Lunigiana: tre amori in un'unica terra.
Ho una cicatrice
sul polso destro. Si può vedere chiaramente solo d’estate quando la mia pelle
diventa più scura e quei tre buchi rimangono più chiari. Un buco più grande e
profondo e due più piccoli. Ricordo perfettamente dove e chi me l’abbia fatta e
ogni volta che la vedo sorrido e sospiro.
Tre cose amavo
disperatamente da bambina (e amo tuttora!): gli animali, il mare e stare in
mezzo alla natura.
Tutto questo lo
potevo trovare nel mio luogo del cuore: la Lunigiana.
Per chi non lo
sapesse è una piccola regione storica situata tra la Toscana, la Liguria e l’Emilia
Romagna. È spettacolare dal punto di vista storico, del cibo e dell’arte, delle
sagre di paese, dei racconti e delle leggende.
Ma più che tutto
questo per me era il posto della libertà, delle estati dei raccolti, dei bagni
nel fiume, della case dai grandi giardini e degli animali.
L’andare a
trovare i parenti per me non era una noia, ma un viaggio bellissimo. Le famiglie
d’origine dei miei nonni contavano circa dieci e più persone tra fratelli e
sorelle. E ognuno aveva la propria famiglia con le varie abitazioni dislocate
da nord a sud della Lunigiana.
Alcuni vivono vicinissimi al mare e quelle diventavano le giornate trascorse sulle varie spiagge
tra le Cinque Terre e Marina di Carrara. Spiagge (allora!) meno affollate e
strutturate della Romagna, dove la sabbia era più spessa e a pranzo si mangiava
in pineta con le focacce e il vino portati da casa (tavolino pieghevole e borsa
frigo forever!) e la sera poi, con ancora la sabbia e l’acqua di mare tra i
capelli, si andava salutare zii e cugini, cenando al tramonto col rumore del
mare sullo sfondo e a me che sembrava strano che loro durante il giorno potessero
lavorare chiusi in ufficio e i loro figli poi andare a scuola, perché per me la
casa vicino al mare significava solo vacanza mare e sole e faticavo a
immaginarli d’inverno!
Altri sono nelle zone più interne e montuose, più in alto. Lì mi piaceva di meno perché io
già abitavo in montagna in Alto Adige e lo detestavo. Però amavo l’andare con loro
alle sagre e soprattutto alle Feste de l’Unità, (che per me, da bambina, era la Festa
Dellunità) dove mi perdevo a guardare la naturalezza dei nonni e dei loro
fratelli anziani con cui ballavano il liscio (con lo sguardo di chi ne ha
passate tante ma sa ancora godersi i momenti di svago) mentre mangiavo sgabei e
panigacci e vincevo imbuti, porcellane e palloni Super Tele alla pesca di beneficenza. E poi quanti
racconti di quei luoghi all’ombra dei castelli della valle! Leggende, storia,
arte, caratteristiche che ho iniziato ad apprezzare da ragazza.
E poi, i parenti
che vivono nei luoghi che amavo di più come niente mai: le fattorie. I luoghi
dove ho imparato a salire sugli alberi, a raccogliere le pannocchie di mais e
sgranarle per dare da mangiare alle galline e alle oche, e a conoscere gli
animali. Non mi sembrava vero poter vedere nascere vitelli e puledrini. Ricordo
anche l’emozione fortissima un mattino di aver visto anche i cuccioli del
cinghiale, e un po’ meno felicità negli occhi dei miei parenti che quella notte
dovettero andare a controllare che non
avesse rotto le barriere. Una lotta tra cinghiali e volpi la loro.

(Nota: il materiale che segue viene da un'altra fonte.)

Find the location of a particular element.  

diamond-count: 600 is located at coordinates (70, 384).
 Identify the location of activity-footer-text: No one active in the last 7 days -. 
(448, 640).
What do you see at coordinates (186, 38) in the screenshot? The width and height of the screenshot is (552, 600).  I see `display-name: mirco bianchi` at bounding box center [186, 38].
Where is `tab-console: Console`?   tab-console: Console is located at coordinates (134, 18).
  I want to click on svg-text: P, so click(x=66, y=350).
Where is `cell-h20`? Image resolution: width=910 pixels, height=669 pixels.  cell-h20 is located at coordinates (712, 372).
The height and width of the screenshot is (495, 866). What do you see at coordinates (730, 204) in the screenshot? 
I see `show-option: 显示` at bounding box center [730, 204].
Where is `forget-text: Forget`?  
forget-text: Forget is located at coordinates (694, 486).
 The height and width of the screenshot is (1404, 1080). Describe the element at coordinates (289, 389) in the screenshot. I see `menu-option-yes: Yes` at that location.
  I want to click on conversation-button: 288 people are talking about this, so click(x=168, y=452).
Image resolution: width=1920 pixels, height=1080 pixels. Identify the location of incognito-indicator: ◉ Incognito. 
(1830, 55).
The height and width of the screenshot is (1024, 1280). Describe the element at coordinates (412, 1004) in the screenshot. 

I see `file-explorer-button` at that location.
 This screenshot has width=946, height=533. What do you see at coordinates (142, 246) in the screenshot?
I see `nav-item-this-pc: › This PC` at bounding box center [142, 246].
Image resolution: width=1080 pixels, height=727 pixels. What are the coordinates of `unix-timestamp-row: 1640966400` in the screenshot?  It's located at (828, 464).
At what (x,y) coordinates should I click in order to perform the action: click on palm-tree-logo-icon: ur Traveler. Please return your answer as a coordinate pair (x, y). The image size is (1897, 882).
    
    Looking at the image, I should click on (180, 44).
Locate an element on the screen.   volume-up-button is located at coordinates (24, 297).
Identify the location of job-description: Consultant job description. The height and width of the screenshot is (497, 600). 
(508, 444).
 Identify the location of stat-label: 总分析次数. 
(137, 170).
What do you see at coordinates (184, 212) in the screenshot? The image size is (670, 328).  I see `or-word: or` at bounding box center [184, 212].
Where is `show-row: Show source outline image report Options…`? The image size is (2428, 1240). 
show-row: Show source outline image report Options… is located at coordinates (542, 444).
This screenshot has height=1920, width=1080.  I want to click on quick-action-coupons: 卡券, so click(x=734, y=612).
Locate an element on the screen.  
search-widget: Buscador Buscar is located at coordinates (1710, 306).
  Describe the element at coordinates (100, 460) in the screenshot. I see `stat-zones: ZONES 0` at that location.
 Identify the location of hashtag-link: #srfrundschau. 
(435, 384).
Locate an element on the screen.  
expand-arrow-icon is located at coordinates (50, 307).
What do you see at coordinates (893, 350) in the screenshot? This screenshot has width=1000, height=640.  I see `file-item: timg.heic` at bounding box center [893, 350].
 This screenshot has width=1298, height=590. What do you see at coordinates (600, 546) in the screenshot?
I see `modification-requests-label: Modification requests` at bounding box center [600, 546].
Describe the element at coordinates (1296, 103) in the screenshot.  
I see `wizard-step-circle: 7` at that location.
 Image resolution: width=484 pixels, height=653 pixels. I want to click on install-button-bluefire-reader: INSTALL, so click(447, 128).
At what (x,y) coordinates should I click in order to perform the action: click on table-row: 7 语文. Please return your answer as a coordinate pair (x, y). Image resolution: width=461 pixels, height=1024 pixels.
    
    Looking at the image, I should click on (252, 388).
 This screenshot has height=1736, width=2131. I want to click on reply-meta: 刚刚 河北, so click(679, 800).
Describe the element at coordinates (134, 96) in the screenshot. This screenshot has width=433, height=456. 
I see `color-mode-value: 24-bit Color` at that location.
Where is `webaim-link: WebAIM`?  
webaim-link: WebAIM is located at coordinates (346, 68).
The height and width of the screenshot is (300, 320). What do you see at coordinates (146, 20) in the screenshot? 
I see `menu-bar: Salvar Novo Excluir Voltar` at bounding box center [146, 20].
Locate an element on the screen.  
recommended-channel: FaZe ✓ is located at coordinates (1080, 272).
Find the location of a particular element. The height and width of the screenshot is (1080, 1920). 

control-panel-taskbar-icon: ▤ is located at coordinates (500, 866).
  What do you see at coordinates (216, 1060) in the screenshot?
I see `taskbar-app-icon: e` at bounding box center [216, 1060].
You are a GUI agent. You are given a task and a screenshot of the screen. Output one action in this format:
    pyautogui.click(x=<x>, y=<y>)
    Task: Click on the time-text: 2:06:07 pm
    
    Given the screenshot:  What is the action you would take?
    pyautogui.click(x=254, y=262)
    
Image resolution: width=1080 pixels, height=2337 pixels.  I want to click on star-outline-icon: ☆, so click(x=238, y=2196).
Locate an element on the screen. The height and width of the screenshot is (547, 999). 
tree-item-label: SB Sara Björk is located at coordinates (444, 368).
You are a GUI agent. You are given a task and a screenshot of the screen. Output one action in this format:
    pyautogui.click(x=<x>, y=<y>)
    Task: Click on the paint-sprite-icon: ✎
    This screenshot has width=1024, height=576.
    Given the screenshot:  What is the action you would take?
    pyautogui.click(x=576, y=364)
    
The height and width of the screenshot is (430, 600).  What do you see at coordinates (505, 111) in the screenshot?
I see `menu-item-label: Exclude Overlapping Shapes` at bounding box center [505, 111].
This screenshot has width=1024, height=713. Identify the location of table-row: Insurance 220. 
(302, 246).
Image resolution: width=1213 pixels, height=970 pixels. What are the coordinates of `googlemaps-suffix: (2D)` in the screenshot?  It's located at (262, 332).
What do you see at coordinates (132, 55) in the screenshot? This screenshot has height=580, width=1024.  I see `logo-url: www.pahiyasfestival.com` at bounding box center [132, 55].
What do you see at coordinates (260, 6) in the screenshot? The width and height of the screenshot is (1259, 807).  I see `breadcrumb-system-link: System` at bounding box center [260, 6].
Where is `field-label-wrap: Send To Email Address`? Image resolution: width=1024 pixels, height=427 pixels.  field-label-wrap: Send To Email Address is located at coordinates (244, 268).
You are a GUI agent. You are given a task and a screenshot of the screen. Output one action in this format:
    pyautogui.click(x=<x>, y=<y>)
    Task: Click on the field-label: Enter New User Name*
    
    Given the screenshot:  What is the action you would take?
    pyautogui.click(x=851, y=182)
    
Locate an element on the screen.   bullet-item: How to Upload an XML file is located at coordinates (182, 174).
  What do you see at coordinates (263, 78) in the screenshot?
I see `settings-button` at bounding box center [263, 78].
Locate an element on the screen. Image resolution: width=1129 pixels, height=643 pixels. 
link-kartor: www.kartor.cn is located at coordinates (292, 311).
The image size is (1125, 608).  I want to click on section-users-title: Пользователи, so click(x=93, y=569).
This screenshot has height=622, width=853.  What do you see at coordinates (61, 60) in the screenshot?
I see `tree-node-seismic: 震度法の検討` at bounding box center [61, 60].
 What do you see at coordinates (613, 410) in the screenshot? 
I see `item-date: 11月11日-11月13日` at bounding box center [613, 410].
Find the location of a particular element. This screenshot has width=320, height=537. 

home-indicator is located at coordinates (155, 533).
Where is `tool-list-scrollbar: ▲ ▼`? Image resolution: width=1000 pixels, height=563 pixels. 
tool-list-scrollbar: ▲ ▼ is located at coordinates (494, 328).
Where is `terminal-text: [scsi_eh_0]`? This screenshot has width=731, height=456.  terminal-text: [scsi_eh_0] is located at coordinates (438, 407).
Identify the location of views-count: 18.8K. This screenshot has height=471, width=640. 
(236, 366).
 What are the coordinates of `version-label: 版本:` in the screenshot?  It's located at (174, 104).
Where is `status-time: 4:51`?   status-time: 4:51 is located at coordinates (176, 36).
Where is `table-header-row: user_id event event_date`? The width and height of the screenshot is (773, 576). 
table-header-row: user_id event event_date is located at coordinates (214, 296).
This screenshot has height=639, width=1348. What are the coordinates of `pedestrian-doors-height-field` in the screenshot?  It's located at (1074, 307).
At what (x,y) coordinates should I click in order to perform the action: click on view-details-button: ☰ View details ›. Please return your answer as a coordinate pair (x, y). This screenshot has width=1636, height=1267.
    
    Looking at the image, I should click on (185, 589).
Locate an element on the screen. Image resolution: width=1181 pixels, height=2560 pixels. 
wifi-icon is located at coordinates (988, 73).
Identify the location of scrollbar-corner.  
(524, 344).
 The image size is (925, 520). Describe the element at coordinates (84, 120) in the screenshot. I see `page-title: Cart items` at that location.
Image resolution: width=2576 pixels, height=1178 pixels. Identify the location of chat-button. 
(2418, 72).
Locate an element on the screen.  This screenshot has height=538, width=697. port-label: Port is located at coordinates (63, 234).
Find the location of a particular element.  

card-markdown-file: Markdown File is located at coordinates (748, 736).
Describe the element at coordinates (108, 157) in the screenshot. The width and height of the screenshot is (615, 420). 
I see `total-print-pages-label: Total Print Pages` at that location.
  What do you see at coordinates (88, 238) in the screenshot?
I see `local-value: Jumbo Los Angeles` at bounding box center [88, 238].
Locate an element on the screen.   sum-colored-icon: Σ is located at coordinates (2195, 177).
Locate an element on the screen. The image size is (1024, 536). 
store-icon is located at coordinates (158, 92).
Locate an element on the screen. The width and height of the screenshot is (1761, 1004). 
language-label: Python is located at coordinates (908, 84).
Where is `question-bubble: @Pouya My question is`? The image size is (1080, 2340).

Anche il lupo, come nelle favole, arrivò un giorno.
Ne parlarono anche i giornali, io non dissi nulla ma ero contenta, perché a me i lupi piacevano:)
Anche il lupo, come nelle favole, arrivò un giorno.
Ne parlarono anche i giornali, io non dissi nulla ma ero contenta, perché a me i lupi piacevano:)
Ma soprattutto
amavo giocare con i cani. Tanti cani. Bellissimi. Figli di amori clandestini e
spontanei. Per me abbracciare un cane e sentirne l’odore del pelo selvatico e
leggermente sporco di terra è una Madelaine proustiana troppo bella e troppo
forte ancora oggi!
Come la mia cicatrice.
Lui era un
pastore tedesco di quaranta chili. Era vecchiotto. Ma giocava sempre con me. Si
chiamava Ringo. Un giorno ho esagerato. Ero piccola. Penso di avergli fatto
male. E lui, delicatamente, mi aveva preso il polso col la bocca. Mi aveva
detto di smetterla, stringendo un pochino, come avrebbe fatto con dei cuccioli.
Io mi sono spaventata e ho dato uno strattone forte. In pratica è come se mi
fossi fatta male da sola. Ringo si è subito tirato indietro e mi ha guardata,
dispiaciuto.
Sono riuscita a
tornare da lui solo dopo due giorni.
Ma non l’ho più
lasciato.
Ci sono legami
che non si spezzano.
Come l’amore per
quella terra, dove torno sempre con infantile piacere.